Document passage:
++++++++++++++++++++

Businesses that are not on the Downtown Greenway itself, will push for their city leaders to make it easier for cyclists to get to them from our supporting hotels. This will result in more of a city’s streets being made safe for cyclists. It is this that will usually happen from April through the end of October, a period of seven months. During the other 4 to 5 months of the year, when the weather forces people inside, our Anchor City shopkeepers, will return to the car-centric business model that has kept their doors open during the 20th and 21st centuries.
During the colder part of the year, by revealing themselves to our bicyclists when it was warm, this will make it easier for them to be found when the weather is less friendly. It will make it easier for locals to find them during the non-cycling season. It will help them build a path from our hotels as well as other locations in the city to their own front doors all year round.
Because of the buzz, our PR firm will create for cyclists all year round, we will be the new cool merchants will want to appease. They will want to put their best foot forward for us because they will have also been made aware that bike riders represent a wide cross-section of society. When they come to learn that legitimate card-carrying NBG cyclists are the leaders of the two and three wheel way of moving oneself about, NBG merchants, wanting to be in step with the times, will then want to be seen as supportive of the National Bicycle Greenway.
Not only will Anchor City streets be safer when purveyors of goods and services discount their offerings to NBG Members, but our cyclists will feel safer on the road too. This is so because they will know they are wanted as well as accepted by the local business communities through which they ride. When a business offers our members a discount to get them into their door, by default, they will be taking an interest in making it safe for cyclists to get to them. The honor and support these merchants will be communicating to the cyclists who use their roads, will also cause our NBG Members to want to be able to return the favor with their support.

++++++++++++++++++++

Task a: From the first paragraph of the bicycle greenway passage, list every phrase that gives a span of time.

++++++++++++++++++++

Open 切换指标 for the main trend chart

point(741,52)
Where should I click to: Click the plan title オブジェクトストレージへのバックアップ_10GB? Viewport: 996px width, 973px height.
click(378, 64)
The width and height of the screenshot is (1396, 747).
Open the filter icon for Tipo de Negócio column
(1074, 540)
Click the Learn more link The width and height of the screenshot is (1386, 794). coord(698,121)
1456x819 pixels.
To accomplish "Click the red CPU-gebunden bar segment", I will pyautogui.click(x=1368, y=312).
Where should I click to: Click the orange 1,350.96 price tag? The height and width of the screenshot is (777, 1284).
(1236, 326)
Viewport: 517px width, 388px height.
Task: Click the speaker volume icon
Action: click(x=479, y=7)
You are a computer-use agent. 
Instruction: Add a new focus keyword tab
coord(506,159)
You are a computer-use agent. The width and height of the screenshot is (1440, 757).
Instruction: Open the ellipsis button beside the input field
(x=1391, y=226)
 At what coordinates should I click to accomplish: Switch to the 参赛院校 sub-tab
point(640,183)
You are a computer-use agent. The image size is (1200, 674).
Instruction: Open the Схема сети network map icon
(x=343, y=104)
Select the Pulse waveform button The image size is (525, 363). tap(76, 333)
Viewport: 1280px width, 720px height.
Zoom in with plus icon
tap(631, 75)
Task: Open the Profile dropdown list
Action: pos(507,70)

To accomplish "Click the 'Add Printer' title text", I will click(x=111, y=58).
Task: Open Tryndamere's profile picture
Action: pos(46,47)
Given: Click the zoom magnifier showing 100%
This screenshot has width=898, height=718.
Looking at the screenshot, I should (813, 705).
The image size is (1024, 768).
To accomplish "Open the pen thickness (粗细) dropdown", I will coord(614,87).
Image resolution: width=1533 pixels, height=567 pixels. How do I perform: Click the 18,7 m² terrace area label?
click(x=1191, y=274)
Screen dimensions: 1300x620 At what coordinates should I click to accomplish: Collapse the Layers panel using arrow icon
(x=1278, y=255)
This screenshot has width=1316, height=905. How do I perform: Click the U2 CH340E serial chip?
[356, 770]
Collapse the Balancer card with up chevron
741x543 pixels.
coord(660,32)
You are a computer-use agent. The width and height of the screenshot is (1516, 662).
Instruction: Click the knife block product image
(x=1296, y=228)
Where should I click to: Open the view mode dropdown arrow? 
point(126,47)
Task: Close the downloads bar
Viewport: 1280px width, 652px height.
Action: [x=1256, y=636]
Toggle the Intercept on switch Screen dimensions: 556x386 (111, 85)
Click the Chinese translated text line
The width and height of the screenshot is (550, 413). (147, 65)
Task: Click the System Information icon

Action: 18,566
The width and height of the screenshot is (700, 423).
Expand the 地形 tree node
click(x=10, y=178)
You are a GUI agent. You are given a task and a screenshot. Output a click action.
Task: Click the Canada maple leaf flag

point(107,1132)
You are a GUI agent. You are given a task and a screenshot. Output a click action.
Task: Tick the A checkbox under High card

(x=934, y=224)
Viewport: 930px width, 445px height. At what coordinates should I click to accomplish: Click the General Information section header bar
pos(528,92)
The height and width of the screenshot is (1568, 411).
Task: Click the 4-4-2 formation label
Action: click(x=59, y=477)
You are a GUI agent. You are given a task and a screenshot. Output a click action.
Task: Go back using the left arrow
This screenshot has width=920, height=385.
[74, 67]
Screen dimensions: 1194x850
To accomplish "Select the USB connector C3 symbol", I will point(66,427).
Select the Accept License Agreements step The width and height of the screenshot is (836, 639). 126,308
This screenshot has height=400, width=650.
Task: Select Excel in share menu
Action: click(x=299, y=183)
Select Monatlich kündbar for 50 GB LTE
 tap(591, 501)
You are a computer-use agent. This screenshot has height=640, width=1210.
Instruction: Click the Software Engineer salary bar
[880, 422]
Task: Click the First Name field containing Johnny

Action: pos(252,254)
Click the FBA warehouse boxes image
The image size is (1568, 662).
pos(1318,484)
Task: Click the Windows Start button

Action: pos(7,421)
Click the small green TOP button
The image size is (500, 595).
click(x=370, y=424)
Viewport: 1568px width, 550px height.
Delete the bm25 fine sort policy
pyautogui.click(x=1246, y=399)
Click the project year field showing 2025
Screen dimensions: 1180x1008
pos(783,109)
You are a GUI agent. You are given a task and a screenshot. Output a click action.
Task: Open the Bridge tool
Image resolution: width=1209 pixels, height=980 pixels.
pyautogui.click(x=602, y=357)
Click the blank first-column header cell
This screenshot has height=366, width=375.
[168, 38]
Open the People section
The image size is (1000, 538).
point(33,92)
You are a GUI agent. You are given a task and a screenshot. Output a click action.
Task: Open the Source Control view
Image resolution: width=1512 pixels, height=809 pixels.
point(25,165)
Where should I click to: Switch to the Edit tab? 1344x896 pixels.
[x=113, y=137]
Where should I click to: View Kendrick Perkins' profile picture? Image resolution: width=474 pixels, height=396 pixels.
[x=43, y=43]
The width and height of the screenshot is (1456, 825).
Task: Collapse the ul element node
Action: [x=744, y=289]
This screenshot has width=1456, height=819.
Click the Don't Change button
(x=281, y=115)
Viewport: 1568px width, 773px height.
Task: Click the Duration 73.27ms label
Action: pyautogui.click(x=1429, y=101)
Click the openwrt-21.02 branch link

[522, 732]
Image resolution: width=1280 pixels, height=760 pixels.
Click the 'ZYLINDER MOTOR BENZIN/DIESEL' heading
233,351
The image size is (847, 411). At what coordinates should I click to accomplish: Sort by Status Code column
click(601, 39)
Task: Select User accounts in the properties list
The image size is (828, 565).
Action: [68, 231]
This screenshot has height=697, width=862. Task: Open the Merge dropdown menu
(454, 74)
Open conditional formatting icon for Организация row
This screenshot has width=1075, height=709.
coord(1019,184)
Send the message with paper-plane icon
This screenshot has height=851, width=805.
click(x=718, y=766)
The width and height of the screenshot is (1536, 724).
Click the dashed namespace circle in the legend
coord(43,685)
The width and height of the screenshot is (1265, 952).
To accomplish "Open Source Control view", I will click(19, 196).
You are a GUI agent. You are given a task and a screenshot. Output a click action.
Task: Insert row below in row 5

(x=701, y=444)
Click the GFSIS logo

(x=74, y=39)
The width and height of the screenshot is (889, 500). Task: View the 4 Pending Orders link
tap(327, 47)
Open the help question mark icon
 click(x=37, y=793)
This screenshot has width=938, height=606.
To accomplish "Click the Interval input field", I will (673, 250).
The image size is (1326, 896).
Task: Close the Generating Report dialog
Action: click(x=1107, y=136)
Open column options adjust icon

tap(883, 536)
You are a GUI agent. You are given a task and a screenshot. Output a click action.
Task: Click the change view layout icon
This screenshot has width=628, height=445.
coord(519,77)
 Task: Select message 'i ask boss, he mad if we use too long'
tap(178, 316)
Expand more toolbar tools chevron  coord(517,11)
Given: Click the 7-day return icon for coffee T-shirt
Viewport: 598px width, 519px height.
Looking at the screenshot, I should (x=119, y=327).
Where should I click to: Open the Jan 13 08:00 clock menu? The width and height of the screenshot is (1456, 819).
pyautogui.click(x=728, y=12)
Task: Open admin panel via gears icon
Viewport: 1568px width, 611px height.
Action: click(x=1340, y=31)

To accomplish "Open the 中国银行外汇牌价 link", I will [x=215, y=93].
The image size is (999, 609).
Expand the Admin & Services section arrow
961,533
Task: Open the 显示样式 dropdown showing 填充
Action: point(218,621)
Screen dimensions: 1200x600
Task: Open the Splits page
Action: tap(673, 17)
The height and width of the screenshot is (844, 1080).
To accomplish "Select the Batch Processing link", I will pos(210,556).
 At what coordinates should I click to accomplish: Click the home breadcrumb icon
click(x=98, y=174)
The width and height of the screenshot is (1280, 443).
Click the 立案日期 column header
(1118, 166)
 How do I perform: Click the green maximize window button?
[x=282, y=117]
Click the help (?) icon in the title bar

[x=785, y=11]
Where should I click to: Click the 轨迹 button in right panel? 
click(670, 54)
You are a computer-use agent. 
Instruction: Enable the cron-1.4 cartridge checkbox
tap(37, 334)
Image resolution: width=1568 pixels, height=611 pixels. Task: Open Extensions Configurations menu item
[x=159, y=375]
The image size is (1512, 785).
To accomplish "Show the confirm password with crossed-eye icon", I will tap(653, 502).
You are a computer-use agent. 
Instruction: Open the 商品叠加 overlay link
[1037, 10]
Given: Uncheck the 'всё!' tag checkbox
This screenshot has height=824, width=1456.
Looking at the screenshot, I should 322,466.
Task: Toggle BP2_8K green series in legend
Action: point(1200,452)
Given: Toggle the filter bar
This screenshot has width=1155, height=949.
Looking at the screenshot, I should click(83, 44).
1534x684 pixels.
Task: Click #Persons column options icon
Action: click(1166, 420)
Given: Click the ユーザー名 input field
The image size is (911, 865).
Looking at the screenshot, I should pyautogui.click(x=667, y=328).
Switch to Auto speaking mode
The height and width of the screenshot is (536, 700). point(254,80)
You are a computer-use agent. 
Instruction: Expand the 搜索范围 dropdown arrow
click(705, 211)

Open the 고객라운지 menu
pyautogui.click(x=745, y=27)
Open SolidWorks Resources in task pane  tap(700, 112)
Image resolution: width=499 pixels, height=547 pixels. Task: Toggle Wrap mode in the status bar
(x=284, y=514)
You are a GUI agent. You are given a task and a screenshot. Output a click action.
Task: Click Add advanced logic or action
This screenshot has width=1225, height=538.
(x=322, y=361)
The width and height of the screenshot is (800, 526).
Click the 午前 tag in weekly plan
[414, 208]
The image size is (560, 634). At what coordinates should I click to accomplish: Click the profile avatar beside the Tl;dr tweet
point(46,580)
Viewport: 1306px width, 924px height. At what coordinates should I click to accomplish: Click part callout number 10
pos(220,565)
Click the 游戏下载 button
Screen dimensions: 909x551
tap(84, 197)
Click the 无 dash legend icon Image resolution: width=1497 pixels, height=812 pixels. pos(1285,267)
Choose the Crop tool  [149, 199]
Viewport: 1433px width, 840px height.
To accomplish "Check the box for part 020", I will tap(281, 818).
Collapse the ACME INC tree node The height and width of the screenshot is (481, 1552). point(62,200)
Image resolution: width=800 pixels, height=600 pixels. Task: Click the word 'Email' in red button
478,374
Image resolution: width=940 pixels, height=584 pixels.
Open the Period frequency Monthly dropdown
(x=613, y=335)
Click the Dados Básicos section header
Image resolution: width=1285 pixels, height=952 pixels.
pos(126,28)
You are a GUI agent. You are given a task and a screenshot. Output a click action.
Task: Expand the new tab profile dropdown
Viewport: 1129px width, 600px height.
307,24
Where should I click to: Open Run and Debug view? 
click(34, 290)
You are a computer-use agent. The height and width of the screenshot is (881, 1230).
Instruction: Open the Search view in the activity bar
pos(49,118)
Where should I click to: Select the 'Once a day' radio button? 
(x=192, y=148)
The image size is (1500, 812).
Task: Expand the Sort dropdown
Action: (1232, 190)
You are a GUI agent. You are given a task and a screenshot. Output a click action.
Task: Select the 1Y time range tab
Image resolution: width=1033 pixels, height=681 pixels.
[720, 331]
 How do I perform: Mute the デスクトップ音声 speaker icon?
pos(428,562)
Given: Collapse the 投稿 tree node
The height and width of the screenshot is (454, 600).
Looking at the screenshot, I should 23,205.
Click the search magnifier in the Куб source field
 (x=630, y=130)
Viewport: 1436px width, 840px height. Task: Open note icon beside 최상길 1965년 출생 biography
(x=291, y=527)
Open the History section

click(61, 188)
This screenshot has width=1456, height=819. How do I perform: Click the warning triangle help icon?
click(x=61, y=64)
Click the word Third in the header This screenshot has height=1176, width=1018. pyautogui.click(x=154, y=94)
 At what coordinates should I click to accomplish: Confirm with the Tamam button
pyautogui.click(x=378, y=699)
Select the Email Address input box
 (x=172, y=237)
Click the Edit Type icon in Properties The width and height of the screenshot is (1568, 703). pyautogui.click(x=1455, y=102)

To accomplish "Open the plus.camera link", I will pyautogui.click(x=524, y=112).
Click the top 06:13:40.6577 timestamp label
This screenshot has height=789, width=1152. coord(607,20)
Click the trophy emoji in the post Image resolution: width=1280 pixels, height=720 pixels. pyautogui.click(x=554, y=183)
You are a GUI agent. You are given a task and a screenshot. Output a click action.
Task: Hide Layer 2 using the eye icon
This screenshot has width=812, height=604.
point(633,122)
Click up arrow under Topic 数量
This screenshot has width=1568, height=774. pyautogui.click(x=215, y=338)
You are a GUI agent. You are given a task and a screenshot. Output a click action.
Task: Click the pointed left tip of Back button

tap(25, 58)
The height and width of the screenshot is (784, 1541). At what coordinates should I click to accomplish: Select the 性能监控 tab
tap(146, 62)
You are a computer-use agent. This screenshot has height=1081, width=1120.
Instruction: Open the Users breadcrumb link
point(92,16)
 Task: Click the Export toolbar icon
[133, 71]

++++++++++++++++++++

Task b: Format the records as a numbered list without blank lines, starting with the line that contains "Click the Chinese translated text line" and going on through the line that contains "click(x=10, y=178)".

Exercise answer a:
1. from April through the end of October
2. a period of seven months
3. the other 4 to 5 months of the year
4. the 20th and 21st centuries

Exercise answer b:
1. Click the Chinese translated text line
2. The width and height of the screenshot is (550, 413). (147, 65)
3. Task: Click the System Information icon
4. Action: 18,566
5. The width and height of the screenshot is (700, 423).
6. Expand the 地形 tree node
7. click(x=10, y=178)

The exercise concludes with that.